Entwickelt sich Gott?

Ursula
Illustration: Mehrere Leitern führen in den Himmel
©Getty-Images/d6z7maxiuza/Unsplash

Im Neuen Testament scheint Gott anders zu sein - zu handeln und zu denken- als im Alten Testament. Kann Gott dazulernen und sich entwickeln? Oder hat ihm gutgetan, dass er nicht mehr alleine ist, sondern mit Heiligem Geist und Sohn gemeinsam wirkt? So wie uns Menschen Teamwork entlastet? Oder kann man nicht in solchen Kategorien denken?

Liebe Ursula, 

viele Menschen denken, dass Gott sich im Neuen Testament "neu erfindet". In gewisser Weise stimmt das, denn Gott erweist sich im Leiden und in der Auferstehung Jesu als Gott, der durch Tiefes geht und neu ins Leben tritt. Doch die Spuren für den Glauben an die Auferstehung sind schon sehr früh gelegt. In Hesekiel 37,1-14 belebt Gottes Atem die Totengebeine. Eine atemberaubende Szene zeigt, dass die Vorstellung von der Auferstehung der Toten im Alten Testament verankert ist. Und auch der Heilige Geist ist keine "Erfindung" für das Neue Testament.
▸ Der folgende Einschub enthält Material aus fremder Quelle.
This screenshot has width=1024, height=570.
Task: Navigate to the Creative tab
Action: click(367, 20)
Schon in der Schöpfung schwebt der Geist Gottes über dem Wasser (1. Mose 1,1). Und: Das Gebot der Nächstenliebe ist - anders als viele Menschen denken - keine Erfindung des Neuen Testamentes, sondern im 3. Mose 19,18 formuliert. Also: Gott musste sich nicht neu erfinden. Auch nicht als dreieiniger Gott. 

Das Nizänische Glaubensbekenntnis, in dem die Kirche vor 1700 Jahren in wenigen Sätzen ihren Glauben formulierte, geht davon aus, dass der Sohn "eines Wesens mit dem Vater" ist und der Heilige Geist "aus dem Vater und dem Sohn" hervorgeht. Also: Gott ist schon immer dreieinig. Mit Ihren Worten kann man sagen: Gott ist Teamwork. 
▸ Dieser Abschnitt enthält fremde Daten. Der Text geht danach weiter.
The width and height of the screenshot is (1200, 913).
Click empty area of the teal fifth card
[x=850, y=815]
Trotzdem denkt man immer wieder, dass Gott noch immer dazulernt und sich immer neu erbarmen lässt. Ich denke an die bittende Witwe im Lukasevangelium Kapitel 18 und an die Frau aus Syrophönizien im 7. Kapitel des Markusevangeliums. Da lässt sich Jesus überzeugen, weitet seinen eigenen Horizont und verändert seine feststehende Position. Mit Ihren Worten kann man sagen: "Gott lernt dazu." 

Wenn Gott also dazulernt und sich entwickelt, dann gibt es auch dafür biblische Zeugnisse. Denn es ist klar: Gott lässt sich immer aktuell berühren, dafür steht Markus 7,24-30. Und: Gott ist allmächtig, er schafft also noch immer neues Leben und gibt den Menschen neuen Lebenswillen. Jeder Atemzug, den wir atmen, ist Teil von Gottes ununterbrochener Schöpfung. Jeder Mensch, der gerettet wird, ist auch Teil von Gottes fortdauernder Rettung. Also sind wir alle in Gottes Allmacht gehalten und werden manchmal überrascht von Gottes Willen. Und Gott verschließt sich dem Neuen nicht. 

Christlicher Glaube erstarrt nicht in dem, was früher einmal gewesen ist. Glaube lebt in unserer Gegenwart. Zum Beispiel: Die Hoffnung, mit der Sie hoffentlich leben, kommt direkt aus Gottes Schöpferwerkstatt. Dieser Gedanke ist nicht neu, er ist unbewusst selbstverständlich. Das Gebet, mit dem ich abends einschlafe, rechnet mit einem Gott, der am nächsten Morgen noch gut zu uns allen ist: "Gutes und Barmherzigkeit werden mir folgen mein Leben lang". (Psalm 23) 

Ihre Frage lenkt also in eine andere Richtung und ich möchte sie so beantworten: Gott geht mit uns mit und trägt, leitet, tröstet und ermutigt uns. Gott wirkt auf uns manchmal so, als würde er sich immer neu erfinden. Genau das ist Ausdruck dafür, dass er dreieinig ist und über viele Weisen verfügt, in der Gegenwart zu wirken. Oder: Wir lernen, dass wir Gott neu erleben können. Freude an neuen Entdeckungen mit Gott wünsche ich Ihnen und uns, die wir für die Kirche arbeiten.